Yes, yes, snow uphill and all that, but my point is all of that energy was
driven by a belief that you were just beginning to tap into real power,
cracking open a portal. A glimpse of the future was in there, and the future
was _awesome_.

Uh huh. Today I cannot believe how dystopian things have become. This is
totally _not_ the future envisioned back in the day. I’m not discounting all
advances, but I am thinking about the state of the average home PC today. It
is not filled with hopefully bliss, but instead it has become a nightmare of
“how do I avoid Big Brother's claws today, this week, next month?” This of
course was always the Sci-Fi possibility, but I personally never dreamed that
this would be the norm.

IMHO, today’s computer environment destroys the inner geek.
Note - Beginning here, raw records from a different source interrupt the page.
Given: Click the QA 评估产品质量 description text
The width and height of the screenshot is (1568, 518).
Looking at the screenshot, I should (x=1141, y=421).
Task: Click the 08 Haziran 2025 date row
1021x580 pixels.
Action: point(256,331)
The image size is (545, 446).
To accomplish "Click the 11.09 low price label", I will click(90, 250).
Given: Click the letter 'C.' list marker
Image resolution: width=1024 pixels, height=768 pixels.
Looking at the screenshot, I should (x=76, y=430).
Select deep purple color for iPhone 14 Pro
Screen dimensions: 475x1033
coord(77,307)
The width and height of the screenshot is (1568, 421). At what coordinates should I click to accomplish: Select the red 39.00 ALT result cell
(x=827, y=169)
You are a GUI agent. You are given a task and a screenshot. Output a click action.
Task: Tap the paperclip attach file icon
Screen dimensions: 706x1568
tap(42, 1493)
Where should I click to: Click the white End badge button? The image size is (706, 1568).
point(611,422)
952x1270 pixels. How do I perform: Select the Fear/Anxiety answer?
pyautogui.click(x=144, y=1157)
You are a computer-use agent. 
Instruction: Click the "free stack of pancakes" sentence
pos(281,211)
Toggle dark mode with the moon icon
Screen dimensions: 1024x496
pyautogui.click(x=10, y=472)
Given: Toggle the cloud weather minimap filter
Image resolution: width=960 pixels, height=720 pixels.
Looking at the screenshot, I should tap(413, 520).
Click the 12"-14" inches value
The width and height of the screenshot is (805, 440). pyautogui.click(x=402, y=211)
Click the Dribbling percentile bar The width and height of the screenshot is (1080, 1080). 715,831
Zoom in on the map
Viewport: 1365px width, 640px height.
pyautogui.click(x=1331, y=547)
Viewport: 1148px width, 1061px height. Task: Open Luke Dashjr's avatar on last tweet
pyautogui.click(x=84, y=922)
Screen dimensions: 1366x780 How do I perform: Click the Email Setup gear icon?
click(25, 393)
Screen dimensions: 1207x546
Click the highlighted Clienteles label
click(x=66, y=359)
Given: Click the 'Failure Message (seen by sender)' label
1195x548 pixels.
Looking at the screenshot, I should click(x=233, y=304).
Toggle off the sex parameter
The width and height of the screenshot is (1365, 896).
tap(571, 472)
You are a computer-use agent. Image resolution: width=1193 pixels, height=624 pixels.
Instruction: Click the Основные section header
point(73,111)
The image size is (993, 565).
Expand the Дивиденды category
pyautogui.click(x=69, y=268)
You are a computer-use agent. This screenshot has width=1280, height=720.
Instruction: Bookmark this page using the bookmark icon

Going retro brings
it back. Maybe something good and modern will eventually blossom.

------
acomjean
I remember there being a joystick released a few years back that had a full
Commodore 64 in it. You could mod it with a keyboard and drive
supposedly...... Found it [1]

I'm wondering if the case is enough to bring people back. There is something
about a these retro machines that you have full control over that is
appealing. Maybe I'm just gettin nostalgic.

[1] [https://en.m.wikipedia.org/wiki/C64_Direct-to-
TV](https://en.m.wikipedia.org/wiki/C64_Direct-to-TV)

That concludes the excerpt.